* _Directions_
Starting from the line that contains "Where should I click to: Select", output every remaining line of the records below exactly as it appears, that line and the last one included.

* _Exercise materials_
┄┄┄┄┄┄

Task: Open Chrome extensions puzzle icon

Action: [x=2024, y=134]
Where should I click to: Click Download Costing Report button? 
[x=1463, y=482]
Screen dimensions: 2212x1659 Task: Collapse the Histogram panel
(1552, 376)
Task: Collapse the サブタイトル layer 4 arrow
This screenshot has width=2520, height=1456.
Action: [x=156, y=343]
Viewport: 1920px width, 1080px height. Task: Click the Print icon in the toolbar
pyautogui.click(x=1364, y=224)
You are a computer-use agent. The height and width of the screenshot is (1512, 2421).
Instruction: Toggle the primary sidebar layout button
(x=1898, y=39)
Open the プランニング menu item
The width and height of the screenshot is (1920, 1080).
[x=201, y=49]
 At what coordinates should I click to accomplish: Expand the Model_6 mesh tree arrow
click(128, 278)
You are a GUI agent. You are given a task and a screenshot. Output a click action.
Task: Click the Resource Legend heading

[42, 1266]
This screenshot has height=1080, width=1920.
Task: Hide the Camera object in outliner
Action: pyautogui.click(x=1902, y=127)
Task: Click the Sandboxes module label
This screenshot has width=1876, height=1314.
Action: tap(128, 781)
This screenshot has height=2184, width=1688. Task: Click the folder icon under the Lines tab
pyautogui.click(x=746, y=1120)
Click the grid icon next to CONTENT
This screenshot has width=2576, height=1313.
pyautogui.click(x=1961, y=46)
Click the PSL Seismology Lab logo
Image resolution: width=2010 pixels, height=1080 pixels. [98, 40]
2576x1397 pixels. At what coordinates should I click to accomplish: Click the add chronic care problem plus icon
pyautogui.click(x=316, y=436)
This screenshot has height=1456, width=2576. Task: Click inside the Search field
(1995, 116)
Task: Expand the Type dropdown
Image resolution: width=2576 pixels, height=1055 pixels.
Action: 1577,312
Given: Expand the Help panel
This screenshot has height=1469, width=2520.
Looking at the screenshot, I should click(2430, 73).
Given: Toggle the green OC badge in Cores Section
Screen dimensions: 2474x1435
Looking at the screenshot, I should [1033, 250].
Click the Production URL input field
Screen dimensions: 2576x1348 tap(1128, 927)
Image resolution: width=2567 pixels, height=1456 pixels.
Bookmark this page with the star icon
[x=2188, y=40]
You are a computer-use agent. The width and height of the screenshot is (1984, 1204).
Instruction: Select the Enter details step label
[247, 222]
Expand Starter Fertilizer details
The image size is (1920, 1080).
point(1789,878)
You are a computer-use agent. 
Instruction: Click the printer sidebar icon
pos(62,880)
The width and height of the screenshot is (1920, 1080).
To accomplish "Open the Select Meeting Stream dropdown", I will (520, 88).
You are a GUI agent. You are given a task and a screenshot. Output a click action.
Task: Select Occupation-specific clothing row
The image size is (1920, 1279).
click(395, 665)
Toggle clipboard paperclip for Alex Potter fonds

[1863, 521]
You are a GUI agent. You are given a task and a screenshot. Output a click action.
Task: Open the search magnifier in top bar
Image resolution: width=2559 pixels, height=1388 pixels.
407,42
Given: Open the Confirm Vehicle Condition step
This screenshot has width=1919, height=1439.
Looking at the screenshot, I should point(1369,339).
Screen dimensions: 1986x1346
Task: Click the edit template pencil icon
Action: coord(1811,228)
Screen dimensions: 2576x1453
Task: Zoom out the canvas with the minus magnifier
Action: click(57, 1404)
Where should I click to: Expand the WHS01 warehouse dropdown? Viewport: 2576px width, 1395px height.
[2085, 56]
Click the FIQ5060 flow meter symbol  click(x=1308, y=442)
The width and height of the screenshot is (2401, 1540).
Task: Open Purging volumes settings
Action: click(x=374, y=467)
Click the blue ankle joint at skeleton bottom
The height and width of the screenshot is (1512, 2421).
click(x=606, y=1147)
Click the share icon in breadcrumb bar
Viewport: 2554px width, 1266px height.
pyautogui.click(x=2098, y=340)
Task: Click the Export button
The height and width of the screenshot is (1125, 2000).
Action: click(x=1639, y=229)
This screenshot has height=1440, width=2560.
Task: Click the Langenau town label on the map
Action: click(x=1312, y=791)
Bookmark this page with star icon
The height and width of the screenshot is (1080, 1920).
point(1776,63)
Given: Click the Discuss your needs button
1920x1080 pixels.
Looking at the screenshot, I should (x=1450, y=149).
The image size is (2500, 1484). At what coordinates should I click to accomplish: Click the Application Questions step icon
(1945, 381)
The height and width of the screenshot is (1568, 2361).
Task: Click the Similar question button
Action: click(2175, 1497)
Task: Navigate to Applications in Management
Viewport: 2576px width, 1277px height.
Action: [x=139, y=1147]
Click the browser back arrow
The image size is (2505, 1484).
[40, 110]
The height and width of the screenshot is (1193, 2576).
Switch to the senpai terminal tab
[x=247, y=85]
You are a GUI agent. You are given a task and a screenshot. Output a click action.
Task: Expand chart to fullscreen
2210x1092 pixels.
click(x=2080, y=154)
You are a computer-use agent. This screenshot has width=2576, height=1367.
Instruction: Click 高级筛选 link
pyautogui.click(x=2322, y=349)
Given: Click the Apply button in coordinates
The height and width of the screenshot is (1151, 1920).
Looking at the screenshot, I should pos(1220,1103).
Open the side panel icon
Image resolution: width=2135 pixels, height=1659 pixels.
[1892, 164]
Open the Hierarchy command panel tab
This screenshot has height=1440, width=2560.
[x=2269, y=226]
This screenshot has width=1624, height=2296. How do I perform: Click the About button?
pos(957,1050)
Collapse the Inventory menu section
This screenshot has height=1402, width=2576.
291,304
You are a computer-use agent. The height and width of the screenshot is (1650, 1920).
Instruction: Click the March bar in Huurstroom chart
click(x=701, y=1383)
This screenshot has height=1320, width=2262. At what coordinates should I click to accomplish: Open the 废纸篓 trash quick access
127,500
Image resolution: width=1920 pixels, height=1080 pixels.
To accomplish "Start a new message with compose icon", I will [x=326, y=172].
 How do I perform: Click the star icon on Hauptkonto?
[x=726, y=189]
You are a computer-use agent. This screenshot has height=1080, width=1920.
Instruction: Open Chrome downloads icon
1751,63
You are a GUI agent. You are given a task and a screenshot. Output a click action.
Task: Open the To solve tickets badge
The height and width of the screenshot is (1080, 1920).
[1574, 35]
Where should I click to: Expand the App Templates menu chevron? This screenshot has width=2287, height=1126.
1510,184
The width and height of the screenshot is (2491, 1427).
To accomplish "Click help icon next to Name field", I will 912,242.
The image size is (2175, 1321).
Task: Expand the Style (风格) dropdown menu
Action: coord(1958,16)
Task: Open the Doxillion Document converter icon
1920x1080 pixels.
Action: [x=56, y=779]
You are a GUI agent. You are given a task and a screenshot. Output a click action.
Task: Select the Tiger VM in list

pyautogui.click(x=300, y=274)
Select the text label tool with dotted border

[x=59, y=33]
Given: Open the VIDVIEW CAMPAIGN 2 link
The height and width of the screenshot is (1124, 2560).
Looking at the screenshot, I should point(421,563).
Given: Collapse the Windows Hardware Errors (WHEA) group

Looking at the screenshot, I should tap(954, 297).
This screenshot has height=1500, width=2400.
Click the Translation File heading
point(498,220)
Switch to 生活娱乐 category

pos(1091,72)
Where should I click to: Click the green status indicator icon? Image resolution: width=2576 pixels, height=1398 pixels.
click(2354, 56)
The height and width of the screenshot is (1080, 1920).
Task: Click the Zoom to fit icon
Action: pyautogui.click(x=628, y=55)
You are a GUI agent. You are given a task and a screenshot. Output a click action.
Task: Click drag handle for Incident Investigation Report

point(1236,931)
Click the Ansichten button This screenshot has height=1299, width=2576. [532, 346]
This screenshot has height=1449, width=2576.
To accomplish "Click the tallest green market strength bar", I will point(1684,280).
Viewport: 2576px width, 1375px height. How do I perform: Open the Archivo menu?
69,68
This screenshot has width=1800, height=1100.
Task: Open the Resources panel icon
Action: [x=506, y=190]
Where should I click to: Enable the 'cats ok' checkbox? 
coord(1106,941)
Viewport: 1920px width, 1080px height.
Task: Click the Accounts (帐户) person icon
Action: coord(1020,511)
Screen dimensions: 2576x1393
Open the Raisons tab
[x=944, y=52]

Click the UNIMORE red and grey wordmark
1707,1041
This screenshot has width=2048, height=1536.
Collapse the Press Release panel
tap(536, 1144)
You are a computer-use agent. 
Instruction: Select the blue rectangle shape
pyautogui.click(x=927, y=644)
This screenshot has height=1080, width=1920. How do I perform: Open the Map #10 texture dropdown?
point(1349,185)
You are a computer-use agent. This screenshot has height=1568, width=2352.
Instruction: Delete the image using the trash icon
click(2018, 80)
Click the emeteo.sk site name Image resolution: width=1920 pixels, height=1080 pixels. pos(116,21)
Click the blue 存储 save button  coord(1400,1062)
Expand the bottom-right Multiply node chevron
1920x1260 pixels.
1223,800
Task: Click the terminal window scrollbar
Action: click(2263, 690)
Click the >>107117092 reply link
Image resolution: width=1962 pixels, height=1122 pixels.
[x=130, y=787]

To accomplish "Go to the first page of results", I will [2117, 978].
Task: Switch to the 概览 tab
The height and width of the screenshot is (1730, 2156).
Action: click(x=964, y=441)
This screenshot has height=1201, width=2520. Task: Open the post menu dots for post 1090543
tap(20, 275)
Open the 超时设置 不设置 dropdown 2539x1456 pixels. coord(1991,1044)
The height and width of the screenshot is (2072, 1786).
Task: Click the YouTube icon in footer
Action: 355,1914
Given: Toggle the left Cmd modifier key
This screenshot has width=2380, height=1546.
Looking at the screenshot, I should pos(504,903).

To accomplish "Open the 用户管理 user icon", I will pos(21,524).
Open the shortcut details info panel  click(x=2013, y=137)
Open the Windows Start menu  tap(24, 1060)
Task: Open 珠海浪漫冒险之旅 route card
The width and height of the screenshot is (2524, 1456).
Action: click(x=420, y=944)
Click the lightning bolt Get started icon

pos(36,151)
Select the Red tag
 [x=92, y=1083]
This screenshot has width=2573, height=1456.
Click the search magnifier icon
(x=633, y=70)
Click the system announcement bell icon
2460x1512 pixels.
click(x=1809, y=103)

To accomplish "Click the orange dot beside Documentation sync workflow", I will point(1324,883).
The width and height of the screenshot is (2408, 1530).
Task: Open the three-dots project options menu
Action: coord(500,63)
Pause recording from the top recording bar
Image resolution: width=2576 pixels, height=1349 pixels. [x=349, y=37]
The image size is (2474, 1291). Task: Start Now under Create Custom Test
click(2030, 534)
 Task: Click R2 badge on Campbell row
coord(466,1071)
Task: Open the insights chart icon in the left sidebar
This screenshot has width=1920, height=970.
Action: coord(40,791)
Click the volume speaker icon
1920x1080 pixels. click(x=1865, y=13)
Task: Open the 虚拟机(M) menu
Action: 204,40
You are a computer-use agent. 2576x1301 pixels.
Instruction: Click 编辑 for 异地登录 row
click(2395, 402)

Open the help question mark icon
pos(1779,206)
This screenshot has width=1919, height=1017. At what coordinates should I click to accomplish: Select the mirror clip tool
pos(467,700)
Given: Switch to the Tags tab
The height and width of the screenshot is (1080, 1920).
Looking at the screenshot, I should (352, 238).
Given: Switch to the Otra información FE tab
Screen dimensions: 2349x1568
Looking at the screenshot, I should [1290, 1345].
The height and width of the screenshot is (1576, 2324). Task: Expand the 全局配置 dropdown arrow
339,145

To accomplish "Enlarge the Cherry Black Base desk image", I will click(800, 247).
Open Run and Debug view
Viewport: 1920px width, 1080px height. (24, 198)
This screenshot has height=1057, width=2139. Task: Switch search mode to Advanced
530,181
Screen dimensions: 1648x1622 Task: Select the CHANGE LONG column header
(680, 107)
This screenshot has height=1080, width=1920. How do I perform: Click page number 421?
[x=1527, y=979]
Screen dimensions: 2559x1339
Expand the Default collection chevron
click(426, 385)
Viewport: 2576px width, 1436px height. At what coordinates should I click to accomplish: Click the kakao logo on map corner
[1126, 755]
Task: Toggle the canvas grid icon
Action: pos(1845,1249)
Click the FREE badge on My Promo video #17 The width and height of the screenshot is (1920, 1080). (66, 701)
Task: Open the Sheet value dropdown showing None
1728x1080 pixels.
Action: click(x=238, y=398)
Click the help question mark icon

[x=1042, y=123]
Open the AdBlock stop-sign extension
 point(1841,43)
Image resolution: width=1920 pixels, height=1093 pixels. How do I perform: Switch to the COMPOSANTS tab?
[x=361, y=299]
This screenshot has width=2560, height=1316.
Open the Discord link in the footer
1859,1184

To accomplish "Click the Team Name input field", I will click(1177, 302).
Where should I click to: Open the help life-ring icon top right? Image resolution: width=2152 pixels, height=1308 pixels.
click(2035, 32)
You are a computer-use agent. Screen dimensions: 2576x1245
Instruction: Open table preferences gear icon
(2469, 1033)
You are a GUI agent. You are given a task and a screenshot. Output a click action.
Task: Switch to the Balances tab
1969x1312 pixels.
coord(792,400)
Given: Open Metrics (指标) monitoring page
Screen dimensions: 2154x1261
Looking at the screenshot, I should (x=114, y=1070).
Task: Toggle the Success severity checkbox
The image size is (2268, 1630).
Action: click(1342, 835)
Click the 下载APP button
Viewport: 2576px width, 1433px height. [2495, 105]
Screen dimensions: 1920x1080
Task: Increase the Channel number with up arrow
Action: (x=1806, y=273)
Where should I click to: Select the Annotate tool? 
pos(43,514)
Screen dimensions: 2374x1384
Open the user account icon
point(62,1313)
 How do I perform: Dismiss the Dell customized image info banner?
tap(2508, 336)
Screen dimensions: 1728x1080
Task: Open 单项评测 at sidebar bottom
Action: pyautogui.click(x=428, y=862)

┄┄┄┄┄┄

* _Your response_
Where should I click to: Select the Annotate tool? 
pos(43,514)
Screen dimensions: 2374x1384
Open the user account icon
point(62,1313)
 How do I perform: Dismiss the Dell customized image info banner?
tap(2508, 336)
Screen dimensions: 1728x1080
Task: Open 单项评测 at sidebar bottom
Action: pyautogui.click(x=428, y=862)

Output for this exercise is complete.